El carácter femenino de la respuesta y el religioso del poder parecen dar la combinación perfecta para que particularmente en España se escuchara el respaldo a esas heroínas: es aquí, de toda Europa, donde existe un Gobierno con sus aledaños especialmente convencido de que encarna el feminismo, quien ha hecho de la ingeniería de género una de sus especialidades y quien señala a la Iglesia como rancio poder en la sombra al que hay que combatir, como si entre clérigos y machirulos, juntos en la defensa del heteropatriarcado, se hubiera puesto en peligro la propia democracia.
Pues bien, los alaridos aquí contra ese enemigo imaginario se transforman allí en silencios contra un adversario de verdad, instalado en el poder y convencido de que la libertad es un invento occidental a derribar, especialmente para las mujeres persas, musulmanas, pero no árabes, herederas de una civilización que ni los ayatolás han podido extinguir.
Se me puede haber escapado algo, pero no he sido capaz de encontrar un mensaje de apoyo a los iraníes perseguidos ni a sus mujeres valientes; como tampoco uno de condena a la feroz respuesta de esa dictadura con turbante que supone, en sí misma, una amenaza para la paz mundial, con su fuerza nuclear y su patrocinio financiero de todos los grupos terroristas que asolan Oriente y amenazan a Occidente.
Pedro Sánchez no ha tenido tiempo, sus ministras socialistas tampoco, y las autoproclamadas lideresas de la causa feminista en Podemos, Sumar, Bildu y demás marcas blancas de la extrema izquierda, menos.

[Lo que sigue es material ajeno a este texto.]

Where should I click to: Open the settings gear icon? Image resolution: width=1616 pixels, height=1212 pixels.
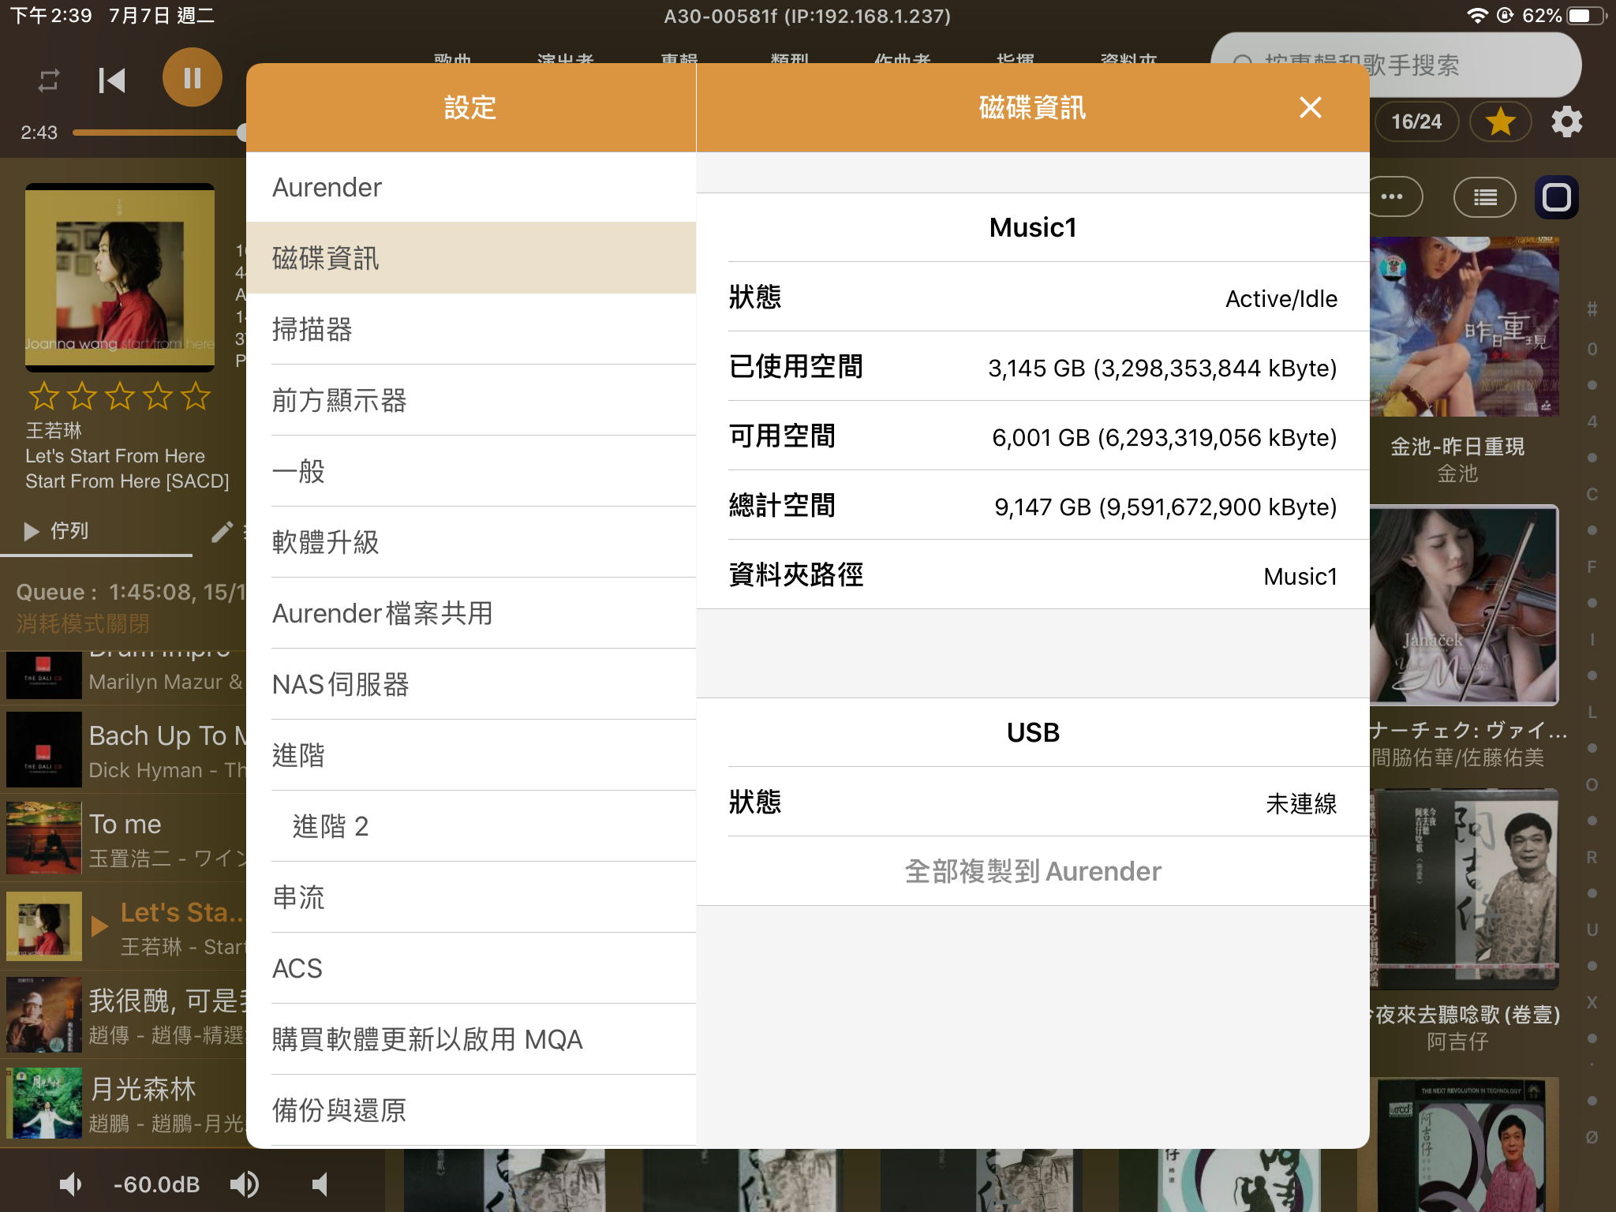pyautogui.click(x=1566, y=122)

Es decir, los mismos que han sido capaces de convertir en ley la majadería de que el hombre, por serlo, es sospechoso de portar una especie de tendencia congénita al abuso, al maltrato, a la violación y al crimen; no encuentran razones para enviar apoyo anímico siquiera a esas mujeres enfrentadas a los más feroces dirigentes del mundo, armadas exclusivamente con su conciencia y hartazgo de décadas de opresión y pobreza.

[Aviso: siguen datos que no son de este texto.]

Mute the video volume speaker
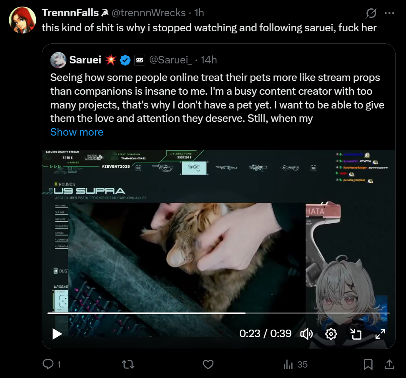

Y los mismos que sostienen que el catolicismo es una amenaza para la democracia, acusan a la Conferencia Episcopal de liderar conspiraciones, persiguen las manifestaciones religiosas como si fueran actos de insurgencia y transforman los abusos sexuales de algunos sacerdotes en la vara de medir a toda la institución… no tienen nada que decir cuando todo eso, ahí sí de verdad, es lo que gobierna en Irán.
Cuando los valores y las causas dependen de quienes las sufren y de quienes las perpetran, y no de sus verdaderas circunstancias, se convierten en simples negocios, políticos y económicos, sin otro interés que extraer de ellos el máximo beneficio posible. Por eso miran para otro lado cuando, en sus propias organizaciones, se registran casos de abusos sexuales, tapados hasta que no queda más remedio. Y por eso se callan ahora con Irán, percibido por alguna razón como un socio ideológico por su condición antiamericana y antisemita: hay que ser mamarracho para boicotear la Vuelta a España, Eurovisión o la Euroliga de baloncesto si participa algo relacionado con Israel y ponerse ahora de perfil o directamente debajo de las túnicas.

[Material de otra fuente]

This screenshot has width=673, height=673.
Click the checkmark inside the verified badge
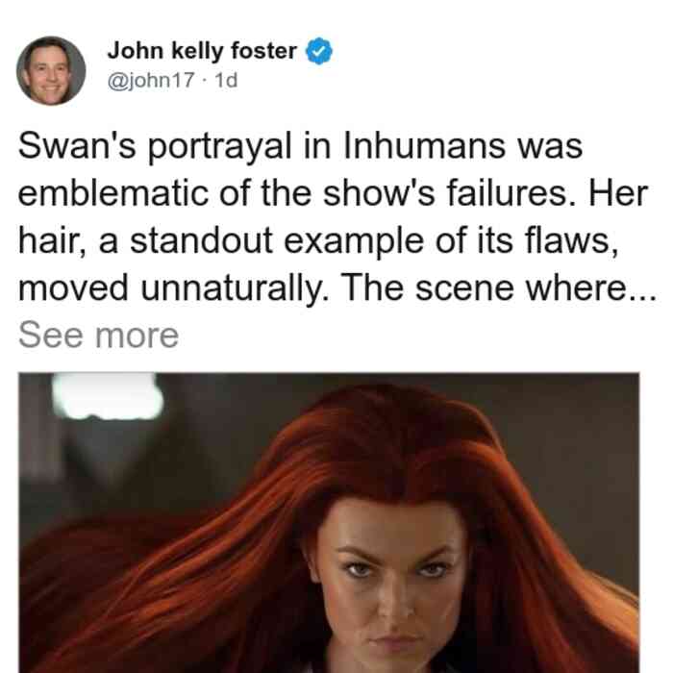click(318, 52)
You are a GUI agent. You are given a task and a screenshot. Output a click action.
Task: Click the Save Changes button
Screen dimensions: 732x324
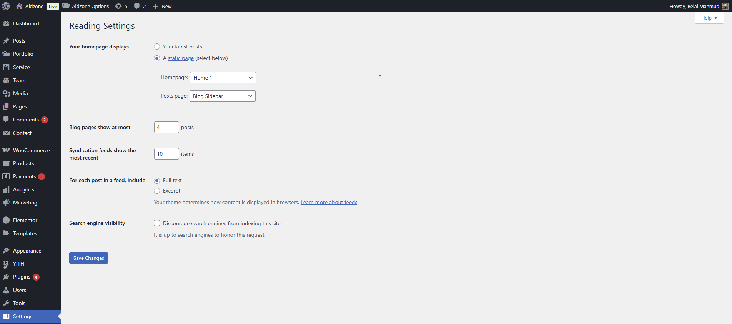point(88,258)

Que peguen, martiricen, repriman o maten a esas mujeres da igual si los criminales son de los nuestros, vienen a decir con su actitud. Aunque cinco minutos después, sin ningún pudor, salten a las canchas para decir que en España hay un sistema estructural contra ellas, perpetrado por ese peligro público que es el hombre blanco, católico y, el muy sinvergüenza, generalmente heterosexual.